> [Material provided]
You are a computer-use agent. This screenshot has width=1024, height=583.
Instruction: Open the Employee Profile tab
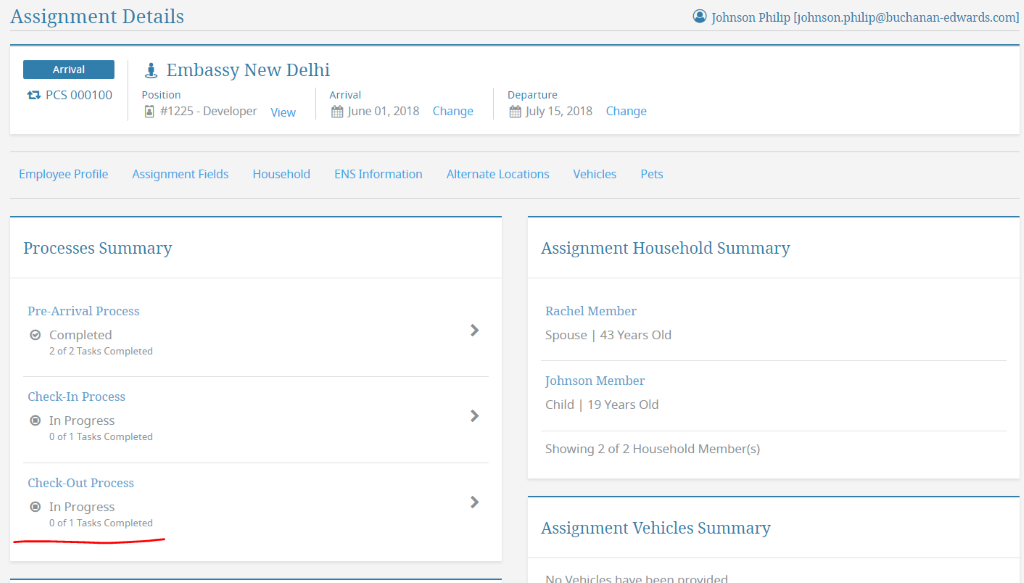pos(63,174)
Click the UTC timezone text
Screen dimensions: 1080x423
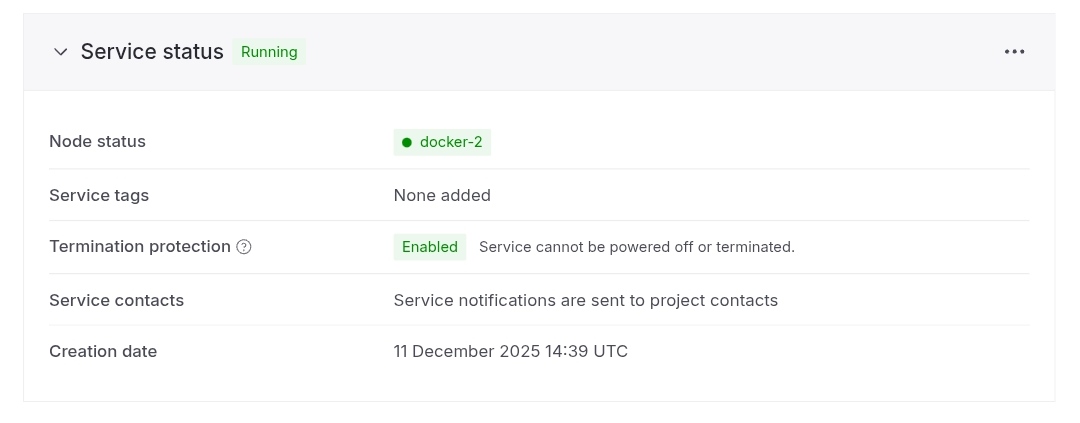tap(610, 352)
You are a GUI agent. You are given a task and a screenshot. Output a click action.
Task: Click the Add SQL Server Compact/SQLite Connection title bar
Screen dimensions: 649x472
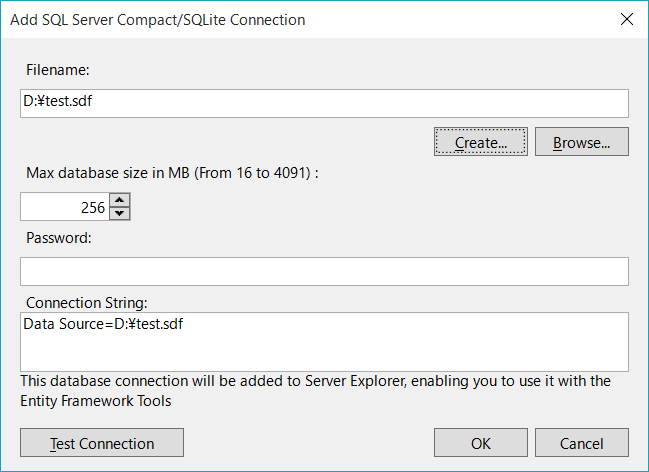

> [Work to complete] The whole listing must be restated word for word. Leave out any pictures.

> [Output for this task]
You are a computer-use agent. This screenshot has width=1024, height=583.
Instruction: Open the Employee Profile tab
pos(63,174)
Click the UTC timezone text
Screen dimensions: 1080x423
tap(610, 352)
You are a GUI agent. You are given a task and a screenshot. Output a click action.
Task: Click the Add SQL Server Compact/SQLite Connection title bar
Screen dimensions: 649x472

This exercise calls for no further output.